I was wondering how poeople navigate when near, say, the south pole, when lines of latitude aren’t “straight”.
I mean, say you’re walking towards the South Pole station - you’re heading south (obviously). But if you keep walking in a straight line past the station, suddenly you’re going north. Or if you were walking in a straight line, but passing a mile to one side of the pole, you’d be going almost due south, then (say) southeast, then east as you passed parallel with the pole, then northeast, then almost due north, all without deviating from your “straight” line.
It seems to me like this could be a real headache - the lat-long grid that we’re used to seeng as more or less a rectangular grid would look more like a dartboard if your map included the pole. So what system do they use?
I would suspect that most of the directions would still work somewhat for the south pole station… south becomes ‘inward’, north becomes ‘outward’, east is ‘clockwise around’ and west is ‘anticlockwise around.’
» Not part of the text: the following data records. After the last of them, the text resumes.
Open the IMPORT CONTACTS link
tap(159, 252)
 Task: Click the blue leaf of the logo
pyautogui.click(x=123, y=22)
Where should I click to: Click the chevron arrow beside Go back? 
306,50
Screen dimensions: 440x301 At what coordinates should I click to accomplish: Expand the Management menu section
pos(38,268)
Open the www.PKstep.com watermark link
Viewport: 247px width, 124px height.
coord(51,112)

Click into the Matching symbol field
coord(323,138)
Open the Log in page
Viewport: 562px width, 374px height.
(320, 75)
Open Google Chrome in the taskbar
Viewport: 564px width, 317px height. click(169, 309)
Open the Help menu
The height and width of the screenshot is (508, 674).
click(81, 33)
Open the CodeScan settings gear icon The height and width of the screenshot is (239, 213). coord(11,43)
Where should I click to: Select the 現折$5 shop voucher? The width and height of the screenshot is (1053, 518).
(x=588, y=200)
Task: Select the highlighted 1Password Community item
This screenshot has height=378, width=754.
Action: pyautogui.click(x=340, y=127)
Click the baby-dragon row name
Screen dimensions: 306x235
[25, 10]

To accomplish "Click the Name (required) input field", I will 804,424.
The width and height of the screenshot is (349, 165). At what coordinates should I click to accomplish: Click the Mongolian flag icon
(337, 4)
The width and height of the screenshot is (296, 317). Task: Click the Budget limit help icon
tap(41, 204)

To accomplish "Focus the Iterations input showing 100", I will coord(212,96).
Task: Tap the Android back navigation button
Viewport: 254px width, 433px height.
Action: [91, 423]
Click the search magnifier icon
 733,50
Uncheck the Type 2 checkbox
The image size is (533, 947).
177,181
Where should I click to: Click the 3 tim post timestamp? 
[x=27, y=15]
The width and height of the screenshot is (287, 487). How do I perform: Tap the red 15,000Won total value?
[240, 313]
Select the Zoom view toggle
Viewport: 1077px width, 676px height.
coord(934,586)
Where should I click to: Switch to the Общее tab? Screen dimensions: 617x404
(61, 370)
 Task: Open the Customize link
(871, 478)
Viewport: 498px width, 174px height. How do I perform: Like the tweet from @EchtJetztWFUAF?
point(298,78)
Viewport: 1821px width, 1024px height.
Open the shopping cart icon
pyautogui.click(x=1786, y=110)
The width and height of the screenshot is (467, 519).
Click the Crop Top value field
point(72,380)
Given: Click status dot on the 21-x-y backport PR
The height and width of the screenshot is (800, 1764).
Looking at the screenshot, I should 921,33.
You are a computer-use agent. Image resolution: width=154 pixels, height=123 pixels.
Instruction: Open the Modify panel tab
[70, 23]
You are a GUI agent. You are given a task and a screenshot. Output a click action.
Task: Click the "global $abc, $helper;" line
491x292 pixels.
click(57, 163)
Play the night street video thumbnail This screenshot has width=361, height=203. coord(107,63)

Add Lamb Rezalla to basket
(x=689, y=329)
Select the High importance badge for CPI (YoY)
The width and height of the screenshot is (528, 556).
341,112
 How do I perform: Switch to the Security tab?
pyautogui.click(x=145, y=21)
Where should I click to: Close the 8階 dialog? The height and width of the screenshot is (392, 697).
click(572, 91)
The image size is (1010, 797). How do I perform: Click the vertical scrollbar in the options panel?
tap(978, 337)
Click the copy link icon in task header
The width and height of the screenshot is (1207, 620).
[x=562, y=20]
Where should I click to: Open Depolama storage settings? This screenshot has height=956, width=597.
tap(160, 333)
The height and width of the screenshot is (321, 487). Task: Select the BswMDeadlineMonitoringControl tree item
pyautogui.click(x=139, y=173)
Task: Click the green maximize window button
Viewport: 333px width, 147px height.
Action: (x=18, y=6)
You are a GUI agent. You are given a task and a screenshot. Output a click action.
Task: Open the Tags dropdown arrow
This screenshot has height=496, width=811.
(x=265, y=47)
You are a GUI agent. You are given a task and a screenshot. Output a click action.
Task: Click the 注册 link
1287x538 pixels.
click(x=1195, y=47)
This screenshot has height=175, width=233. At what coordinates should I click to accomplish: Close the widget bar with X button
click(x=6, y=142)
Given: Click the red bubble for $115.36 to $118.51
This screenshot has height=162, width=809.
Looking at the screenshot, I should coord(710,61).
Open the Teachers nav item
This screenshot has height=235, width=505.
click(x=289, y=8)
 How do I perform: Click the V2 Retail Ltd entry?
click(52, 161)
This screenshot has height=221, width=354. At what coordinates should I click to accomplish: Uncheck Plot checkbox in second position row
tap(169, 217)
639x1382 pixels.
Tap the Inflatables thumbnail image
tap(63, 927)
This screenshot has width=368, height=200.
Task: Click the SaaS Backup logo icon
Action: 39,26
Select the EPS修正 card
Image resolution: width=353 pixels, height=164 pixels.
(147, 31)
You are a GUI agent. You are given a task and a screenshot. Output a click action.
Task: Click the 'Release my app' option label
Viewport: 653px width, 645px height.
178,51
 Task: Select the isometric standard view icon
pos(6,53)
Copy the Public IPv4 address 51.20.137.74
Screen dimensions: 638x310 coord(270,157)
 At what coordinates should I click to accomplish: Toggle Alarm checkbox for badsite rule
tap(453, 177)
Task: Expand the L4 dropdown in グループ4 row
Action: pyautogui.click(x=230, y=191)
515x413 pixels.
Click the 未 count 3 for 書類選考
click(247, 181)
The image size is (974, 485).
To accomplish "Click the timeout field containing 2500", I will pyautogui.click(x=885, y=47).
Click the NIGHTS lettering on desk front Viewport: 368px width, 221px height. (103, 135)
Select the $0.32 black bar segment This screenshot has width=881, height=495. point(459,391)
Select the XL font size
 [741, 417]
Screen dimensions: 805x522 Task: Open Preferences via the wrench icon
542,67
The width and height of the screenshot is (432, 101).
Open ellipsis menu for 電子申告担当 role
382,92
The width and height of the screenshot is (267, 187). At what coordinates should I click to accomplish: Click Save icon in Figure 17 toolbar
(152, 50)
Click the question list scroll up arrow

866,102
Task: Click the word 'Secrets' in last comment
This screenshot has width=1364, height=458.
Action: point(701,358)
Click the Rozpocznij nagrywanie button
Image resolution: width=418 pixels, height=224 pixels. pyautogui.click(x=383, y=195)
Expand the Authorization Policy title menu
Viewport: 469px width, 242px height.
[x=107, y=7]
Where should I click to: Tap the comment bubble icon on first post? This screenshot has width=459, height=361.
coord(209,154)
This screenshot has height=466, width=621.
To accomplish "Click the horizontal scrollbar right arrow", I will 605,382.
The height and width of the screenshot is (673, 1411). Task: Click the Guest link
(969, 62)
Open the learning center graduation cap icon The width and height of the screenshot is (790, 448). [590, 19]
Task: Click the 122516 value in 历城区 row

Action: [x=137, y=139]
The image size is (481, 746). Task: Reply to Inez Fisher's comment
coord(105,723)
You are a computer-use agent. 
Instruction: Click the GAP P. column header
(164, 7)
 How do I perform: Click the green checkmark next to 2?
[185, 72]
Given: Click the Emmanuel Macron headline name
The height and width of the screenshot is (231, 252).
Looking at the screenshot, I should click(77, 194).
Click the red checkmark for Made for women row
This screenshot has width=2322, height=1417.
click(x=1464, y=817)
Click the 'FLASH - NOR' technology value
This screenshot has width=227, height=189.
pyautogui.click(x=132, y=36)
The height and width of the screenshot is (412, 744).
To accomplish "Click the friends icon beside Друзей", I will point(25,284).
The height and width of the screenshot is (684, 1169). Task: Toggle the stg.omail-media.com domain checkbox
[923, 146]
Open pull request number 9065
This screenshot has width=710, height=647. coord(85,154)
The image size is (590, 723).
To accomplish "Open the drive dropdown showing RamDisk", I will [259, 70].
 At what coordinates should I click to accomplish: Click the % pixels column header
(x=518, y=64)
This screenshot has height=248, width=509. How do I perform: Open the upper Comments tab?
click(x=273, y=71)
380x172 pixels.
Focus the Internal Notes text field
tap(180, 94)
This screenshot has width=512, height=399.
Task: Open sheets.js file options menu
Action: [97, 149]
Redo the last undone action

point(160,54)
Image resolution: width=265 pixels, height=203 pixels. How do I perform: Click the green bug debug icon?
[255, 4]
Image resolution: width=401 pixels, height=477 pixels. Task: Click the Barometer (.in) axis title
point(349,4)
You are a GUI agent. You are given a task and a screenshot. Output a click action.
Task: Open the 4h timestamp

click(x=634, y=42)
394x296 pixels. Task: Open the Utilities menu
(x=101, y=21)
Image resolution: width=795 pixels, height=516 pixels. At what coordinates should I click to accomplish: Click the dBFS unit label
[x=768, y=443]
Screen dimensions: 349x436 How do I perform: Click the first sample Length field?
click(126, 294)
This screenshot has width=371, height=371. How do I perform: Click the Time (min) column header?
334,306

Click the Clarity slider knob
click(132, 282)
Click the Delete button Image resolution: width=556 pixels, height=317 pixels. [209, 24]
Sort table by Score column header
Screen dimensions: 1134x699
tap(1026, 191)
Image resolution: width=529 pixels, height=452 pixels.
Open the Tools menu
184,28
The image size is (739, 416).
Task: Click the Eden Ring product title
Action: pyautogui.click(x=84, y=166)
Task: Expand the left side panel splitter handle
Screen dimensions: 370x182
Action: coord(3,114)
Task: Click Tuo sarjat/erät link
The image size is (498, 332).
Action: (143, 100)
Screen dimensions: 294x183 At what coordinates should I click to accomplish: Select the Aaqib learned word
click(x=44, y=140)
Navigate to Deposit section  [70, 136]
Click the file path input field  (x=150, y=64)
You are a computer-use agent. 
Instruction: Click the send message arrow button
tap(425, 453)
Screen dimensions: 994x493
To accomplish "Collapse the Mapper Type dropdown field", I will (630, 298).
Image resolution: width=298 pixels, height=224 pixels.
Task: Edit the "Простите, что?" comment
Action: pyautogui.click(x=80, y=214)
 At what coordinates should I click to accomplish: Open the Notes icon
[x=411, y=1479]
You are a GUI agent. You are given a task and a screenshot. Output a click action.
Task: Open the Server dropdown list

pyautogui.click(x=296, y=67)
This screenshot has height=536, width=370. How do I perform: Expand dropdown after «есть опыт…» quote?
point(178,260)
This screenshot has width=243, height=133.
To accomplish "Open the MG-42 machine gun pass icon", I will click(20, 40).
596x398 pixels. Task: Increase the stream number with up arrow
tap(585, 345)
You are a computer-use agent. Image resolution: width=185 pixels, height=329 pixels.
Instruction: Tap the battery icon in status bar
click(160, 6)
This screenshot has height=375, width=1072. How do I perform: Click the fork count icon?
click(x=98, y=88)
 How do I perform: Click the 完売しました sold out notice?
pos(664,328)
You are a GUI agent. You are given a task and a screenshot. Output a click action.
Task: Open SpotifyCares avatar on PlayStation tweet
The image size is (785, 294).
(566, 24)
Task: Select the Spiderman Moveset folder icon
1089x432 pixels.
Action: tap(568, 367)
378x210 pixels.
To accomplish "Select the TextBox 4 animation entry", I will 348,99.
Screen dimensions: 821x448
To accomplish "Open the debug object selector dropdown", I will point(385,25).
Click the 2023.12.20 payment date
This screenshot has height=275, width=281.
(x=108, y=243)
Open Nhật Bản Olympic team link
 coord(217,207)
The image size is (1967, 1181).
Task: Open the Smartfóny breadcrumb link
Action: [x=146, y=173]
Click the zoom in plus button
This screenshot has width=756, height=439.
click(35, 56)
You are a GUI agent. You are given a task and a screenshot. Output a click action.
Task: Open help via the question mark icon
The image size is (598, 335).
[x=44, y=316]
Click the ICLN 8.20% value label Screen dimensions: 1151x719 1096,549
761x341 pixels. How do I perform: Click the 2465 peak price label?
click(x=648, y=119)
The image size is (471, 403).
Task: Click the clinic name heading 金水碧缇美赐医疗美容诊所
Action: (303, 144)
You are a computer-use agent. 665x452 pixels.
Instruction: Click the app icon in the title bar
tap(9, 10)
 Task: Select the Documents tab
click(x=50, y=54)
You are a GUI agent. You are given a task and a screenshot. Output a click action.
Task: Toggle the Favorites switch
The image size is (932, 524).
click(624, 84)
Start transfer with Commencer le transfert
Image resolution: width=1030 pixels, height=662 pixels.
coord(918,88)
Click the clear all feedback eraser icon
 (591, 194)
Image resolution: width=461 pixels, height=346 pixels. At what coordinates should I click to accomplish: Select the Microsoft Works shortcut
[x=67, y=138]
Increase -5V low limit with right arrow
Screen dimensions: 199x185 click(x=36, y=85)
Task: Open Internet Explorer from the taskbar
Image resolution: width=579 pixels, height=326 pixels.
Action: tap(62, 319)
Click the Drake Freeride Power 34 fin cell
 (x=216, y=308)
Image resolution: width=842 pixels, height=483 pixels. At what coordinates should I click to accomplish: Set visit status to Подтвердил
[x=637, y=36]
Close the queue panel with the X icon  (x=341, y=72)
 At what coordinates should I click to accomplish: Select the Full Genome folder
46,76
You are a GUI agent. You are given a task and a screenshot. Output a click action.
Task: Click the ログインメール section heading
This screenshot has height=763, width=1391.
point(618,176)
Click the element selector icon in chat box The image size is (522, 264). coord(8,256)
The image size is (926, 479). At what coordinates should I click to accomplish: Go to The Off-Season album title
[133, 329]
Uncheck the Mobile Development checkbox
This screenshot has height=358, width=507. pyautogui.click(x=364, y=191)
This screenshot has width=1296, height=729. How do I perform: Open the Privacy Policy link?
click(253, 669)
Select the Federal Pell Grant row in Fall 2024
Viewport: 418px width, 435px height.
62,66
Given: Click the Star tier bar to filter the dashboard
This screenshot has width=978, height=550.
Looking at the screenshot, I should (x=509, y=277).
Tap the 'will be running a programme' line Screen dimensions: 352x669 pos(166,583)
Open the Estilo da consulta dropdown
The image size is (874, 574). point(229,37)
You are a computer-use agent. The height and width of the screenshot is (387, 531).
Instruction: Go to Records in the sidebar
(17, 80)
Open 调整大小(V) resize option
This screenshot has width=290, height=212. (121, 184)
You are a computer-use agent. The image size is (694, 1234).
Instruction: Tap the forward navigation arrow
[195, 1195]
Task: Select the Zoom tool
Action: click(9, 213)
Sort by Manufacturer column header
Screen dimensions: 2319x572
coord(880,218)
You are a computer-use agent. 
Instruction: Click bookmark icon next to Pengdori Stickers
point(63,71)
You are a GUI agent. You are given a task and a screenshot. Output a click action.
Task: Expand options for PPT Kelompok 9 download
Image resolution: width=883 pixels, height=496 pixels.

However, the one need that I can see would be for a word to clearly express the idea of ‘outward in the direction of _______’, when starting from the station, because all directions are outward. Maybe you could set up four new cardinal points along the greenwich line, 90 E, 90W, and the start of the date line, and use them to indicate outward directions.
When I was on a submarine near (and at) the North Pole in the early '90s, our fire control system could not deal with us being so close to the pole, because the lines of latitude all meet there. Also, when our track took us through the pole, the direction of north changed too radically for the program to keep up with. The result was that the program kept crashing.
We finally overrode the system, and reset it such that the fire control system’s North Pole was reset to the intersection of the Prime Meridian and the Equator. (We informally called this the “West Pole.” )
Everything worked fine then.
The only problem then was the our sub’s track on the screen showed us driving around the interior of Africa.
I don’t recall if the sub’s gyroscopic compasses and/or inertial navigation system were similarly reset when operating near the pole. I don’t think that the GPS system was affected, but I do recall that we had occasional difficulty getting a signal from a sufficient number of satellites for a fix.